本文抜粋:
◆ ◆ ◆

説明

電子体温計

【課題】製造費用をさらに低減することが可能な電子体温計を得る。
【解決手段】被測定者の体温を測定する電子体温計100は、上記体温を測定する内蔵機器18と、内蔵機器18を内部に形成された空間に配置するハウジング50と、を備え、ハウジング50は、電子体温計100の長手方向に沿って延在する底面部52R、および、底面部52Rの周縁から起立する環状壁部52Uを有するケース体52と、外周部が環状壁部52Uの起立方向における先端側に接合されるシート状部材51と、を含み、シート状部材51がケース体52に接合されることによって、内蔵機器18を配置する上記空間が形成される。

【発明の詳細な説明】
【技術分野】
【0001】
本発明は電子体温計に関する。
【背景技術】
【0002】
体温計は、腋下または舌下等に挟み込まれた状態で被測定者の体温を測定する。下記の特許文献1〜5に開示されるように、さまざまな種類の体温計が知られている。
【0003】
特許文献1は、プローブ部がフィルム状の部材で形成された電子体温計を開示している。特許文献2は、検温部近くの本体くびれ部に、触感部を設けた体温計を開示している。特許文献3は、本体ケースのセンサ部付近に、凹凸からなるすべり止め部を設けた電子体温計を開示している。
【0004】
特許文献4は、サブケースの幅広面に対して各部品の組付方向が垂直一方向であり、内部構成部材が自動組立によりサブケースユニットとして組み付けられる電子体温計を開示している。特許文献5は、温度センサおよび内部部品を筐体の内部に取り付けるために筐体に設けられた開口部が、長手方向に沿って温度センサの配置領域から内部部品の配置領域までを含む領域を開放する大きさで形成されるように分割された電子体温計を開示している。
【先行技術文献】
【特許文献】
【0005】
【特許文献1】実開昭61−40636号公報
【特許文献2】実開平1−167635号公報
【特許文献3】実開昭60−104738号公報
【特許文献4】特開平10−48060号公報
【特許文献5】特開2009−300310号公報
【発明の概要】
【発明が解決しようとする課題】
【0006】
上記の特許文献1〜3に開示された発明においては、電子体温計の製造費用を低減するという観点については何ら配慮されていない。上記の特許文献4に開示された発明においては、サブケースへの部品の組み付け方向が一方向であり、サブケースが自動化により組み立て可能に構成されている。しかしながら、サーミスタの本体ケースに対する挿入方向は、サブケースの組み付け方向と直交する方向である。電子体温計の全体としての組み付け方向は一方向ではない。特許文献5に開示された発明においては、製造費用の低減という点においてさらなる改善の余地がある。

◆ ◆ ◆

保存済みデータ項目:
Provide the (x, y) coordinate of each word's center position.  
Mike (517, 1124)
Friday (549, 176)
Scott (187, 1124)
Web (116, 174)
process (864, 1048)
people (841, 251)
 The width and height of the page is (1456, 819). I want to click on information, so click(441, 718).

◆ ◆ ◆

作業指示 1:
電子体温計の特許文書について、次の問いに答えよ。
(a) 特許文献3の公報番号は何か。
(b) 特許文献2の体温計は、触感部をどこに設けているか。
(c) シート状部材51は、外周部がどこに接合されるか。
作業指示 2: 電子体温計の特許文書を、最後の段落の後から続けて書け。
データはこの作業には関係しない。

回答 1:
(a) 実開昭60−104738号公報
(b) 検温部近くの本体くびれ部
(c) 環状壁部52Uの起立方向における先端側

回答 2:
【0007】
本発明は、上記の実情に鑑みて為されたものであって、製造費用をさらに低減することが可能な電子体温計を提供することを目的とする。
【課題を解決するための手段】
【0008】
本発明に基づく電子体温計は、被測定者の体温を測定する電子体温計であって、上記体温を測定する内蔵機器と、上記内蔵機器を内部に形成された空間に配置するハウジングと、を備え、上記ハウジングは、当該電子体温計の長手方向に沿って延在する底面部、および、上記底面部の周縁から起立する環状壁部を有するケース体と、外周部が上記環状壁部の起立方向における先端側に接合されるシート状部材と、を含み、上記シート状部材が上記ケース体に接合されることによって、上記内蔵機器を配置する上記空間が形成される。
【0009】
好ましくは、上記内蔵機器は、上記空間内において上記シート状部材側に固定され、上記内蔵機器と上記ハウジングとの間には隙間が形成される。
【0010】
好ましくは、上記ケース体は、上記内蔵機器を上記シート状部材側に支持する支持部を有する。
【0011】
好ましくは、上記内蔵機器は、当該電子体温計を駆動させて上記体温の測定を開始させるために操作される操作部を含み、上記支持部は、上記操作部を上記シート状部材側に支持する。
【0012】
好ましくは、上記内蔵機器は、上記体温を測定する感温部と上記感温部に一端が接続されたリード線とを有するサーミスタを含み、上記ハウジングには、上記空間内において上記リード線を摺動自在に保持する凹部が設けられる。
【発明の効果】
【0013】
本発明によれば、製造費用をさらに低減することが可能な電子体温計を得ることができる。
【図面の簡単な説明】
【0014】
【図1】実施の形態における電子体温計を分解して示す斜視図である。
【図2】実施の形態における電子体温計の組み立てた状態を示す斜視図である。
【図3】図2中のIII−III線に関する矢視断面図である。
【図4】図2中のIV−IV線に関する矢視断面図である。
【図5】実施の形態における電子体温計の機能ブロックを示す図である。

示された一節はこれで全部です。